PASSAGE FOR REVIEW:
Researchers say living in a city increases the risk of developing a mental disorder, including depression and schizophrenia, compared to people who live in non-urban areas. The findings of the new study have implications for around half of the world's population who live in cities.

Previous studies have showed that city dwellers are 21 percent more likely than non-urban residents to develop an anxiety disorder and they have a 39 percent greater risk of for being diagnosed with a mood disorder.

There is even an increased risk of the brain disorder schizophrenia, in which patients suffer from delusions and hallucinations. Experts say the incidence of schizophrenia among those who are born and raised in cities is about two times that of people who live in non-urban areas.

Social scientists have argued that exposure to daily stress - such as traffic and toxic pollution - is responsible for the increased risk of mental illness among city dwellers, according to Jens Pruessner, director of McGill University's Centre for Studies in Aging in Montreal, Canada.

"Stress is of course defined in many different ways but one way to capture it is to say what are the daily hassles that you have to cope with? And you could imagine that if you live in the city, those might be by a large proportion as compared to someone who lives in a more rural environment," he said.

Pruessner's Center developed something called the Montreal Imaging Stress Task, or MIST, which was used as the protocol for a study of healthy German volunteers.

Participants were asked to do mathematical calculations while researchers took pictures of their brains using sophisticated imaging technology, and compared the brain images of volunteers who came from a city of more than 100,000 residents to those of volunteers who lived in rural areas.

Researchers found that urban living was associated with a greater stress response in a brain region called the amygdala, which is involved with emotional regulation and mood. And second brain region, called the cingulate cortex, which is associated with negative mood and stress, was found to be more activated in people who were brought up in cities, according to Pruessner.

"So even if you no longer live in the city but if you lived for the fifteen years of your life in the city, then this structure remains to be sensitized to stress," he said.

Both the amygdala and cingulate are known to be affected in people with mood disorders.
Pruessner says future research will focus on potential gender differences in how men and women process stress and how that might play a role in mental illness. "Women typically respond less strongly to stress. At the same time if men do get affected, then their disease progression for schizophrenia seems to be worse," he said.

An article describing the association between urban stress and mental disorders is published in the journal Nature.

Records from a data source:

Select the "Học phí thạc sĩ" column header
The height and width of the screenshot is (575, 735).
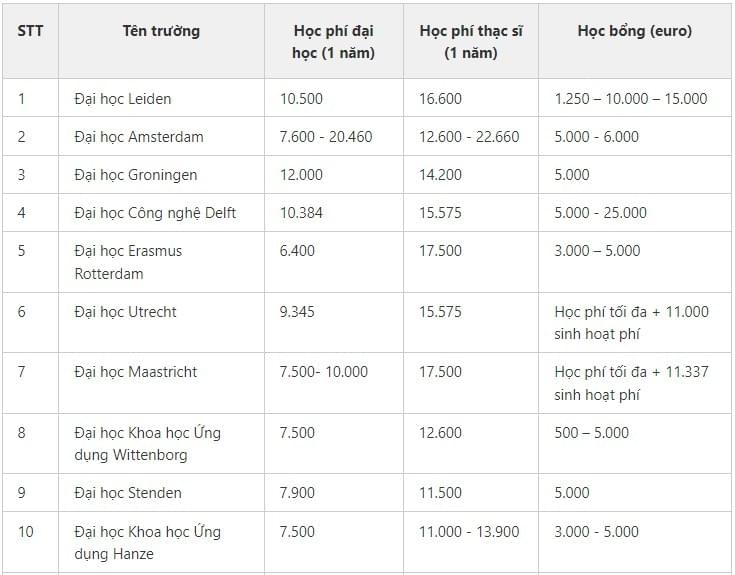point(471,42)
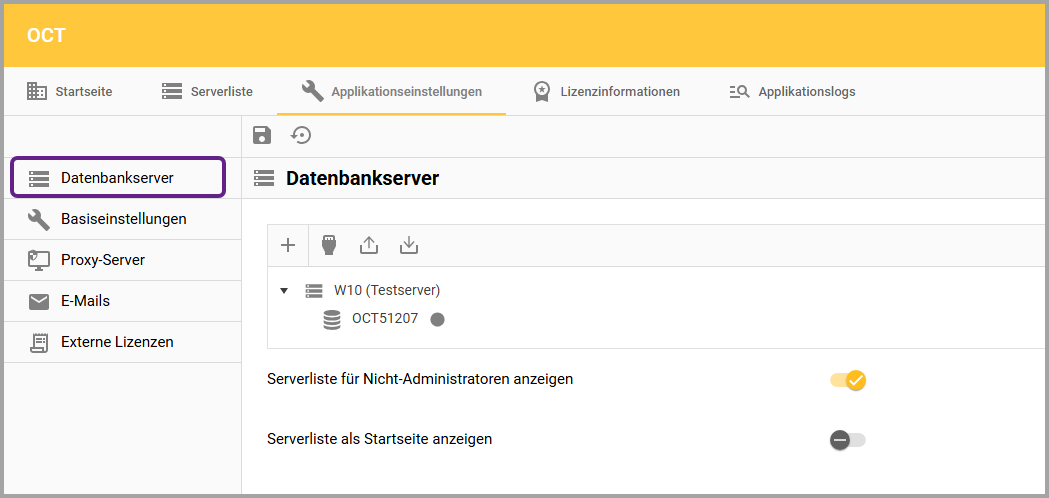
Task: Click the download/import icon
Action: point(408,245)
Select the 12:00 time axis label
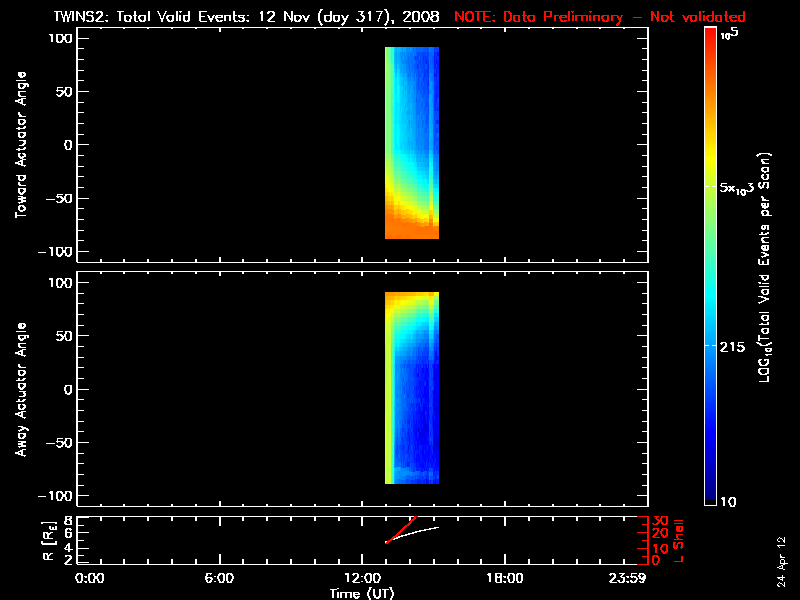This screenshot has height=600, width=800. click(x=362, y=579)
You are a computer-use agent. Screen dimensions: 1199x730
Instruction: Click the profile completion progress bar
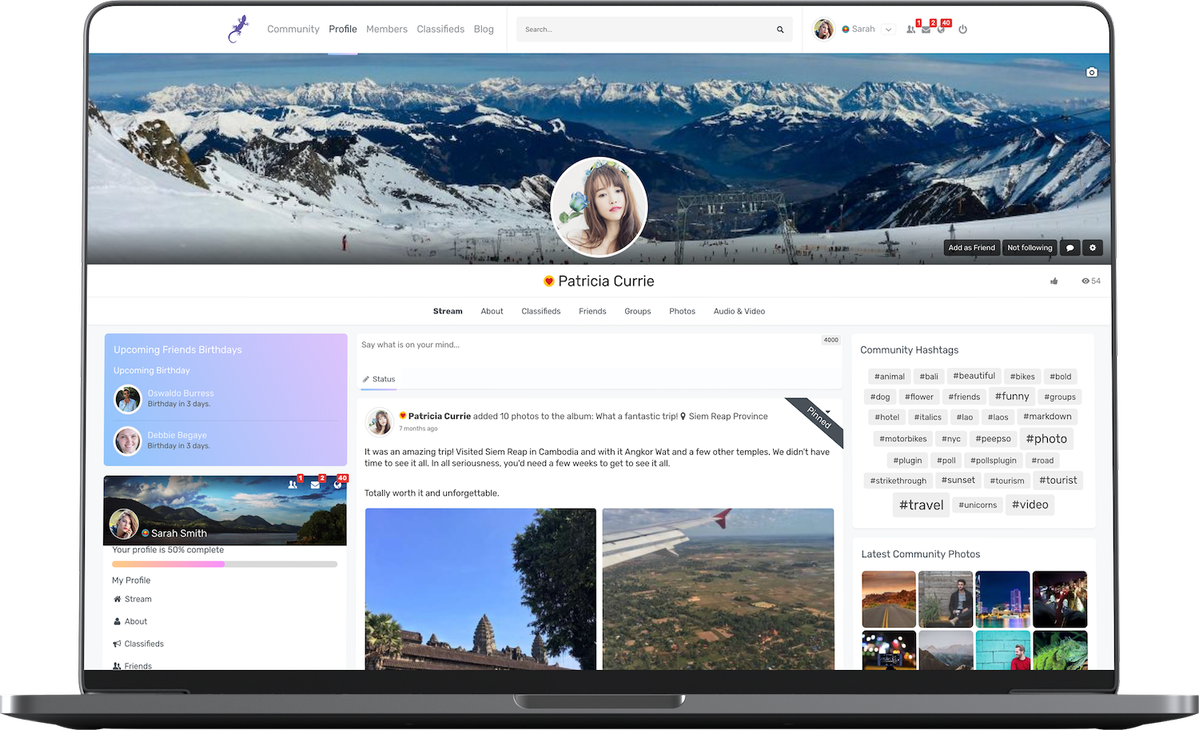click(x=224, y=564)
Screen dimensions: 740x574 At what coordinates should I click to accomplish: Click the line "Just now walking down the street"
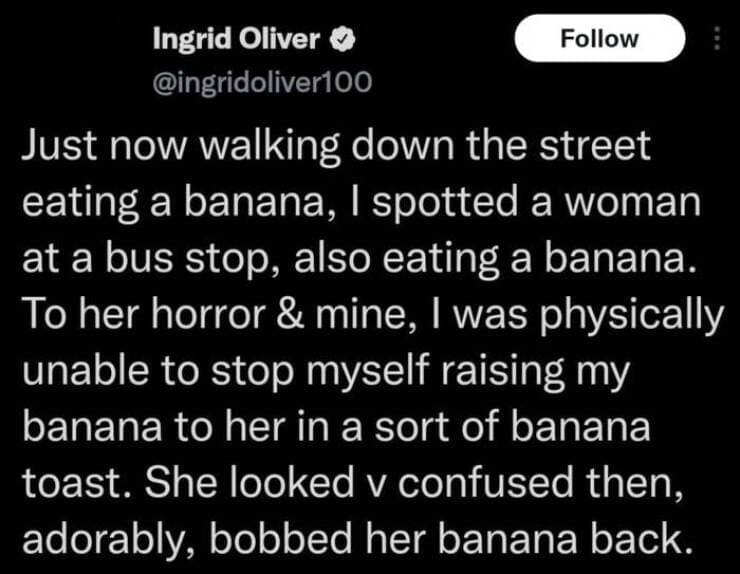(x=335, y=147)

QUESTIONS TO ANSWER:
A: Repeat word for word the part of the passage on city living and mental illness that opens with the words "Pruessner's Center developed" and closes with "according to Pruessner.".
B: Summarize the passage on city living and mental illness in two sentences.

ANSWERS IN ORDER:
A:
Pruessner's Center developed something called the Montreal Imaging Stress Task, or MIST, which was used as the protocol for a study of healthy German volunteers.

Participants were asked to do mathematical calculations while researchers took pictures of their brains using sophisticated imaging technology, and compared the brain images of volunteers who came from a city of more than 100,000 residents to those of volunteers who lived in rural areas.

Researchers found that urban living was associated with a greater stress response in a brain region called the amygdala, which is involved with emotional regulation and mood. And second brain region, called the cingulate cortex, which is associated with negative mood and stress, was found to be more activated in people who were brought up in cities, according to Pruessner.

B: People who live in cities have a higher risk of anxiety disorders, mood disorders and schizophrenia than people in non-urban areas, and social scientists have attributed this to daily stress. In a study of healthy German volunteers using the Montreal Imaging Stress Task, urban living was linked to a greater stress response in the amygdala, and the cingulate cortex was more activated in people brought up in cities.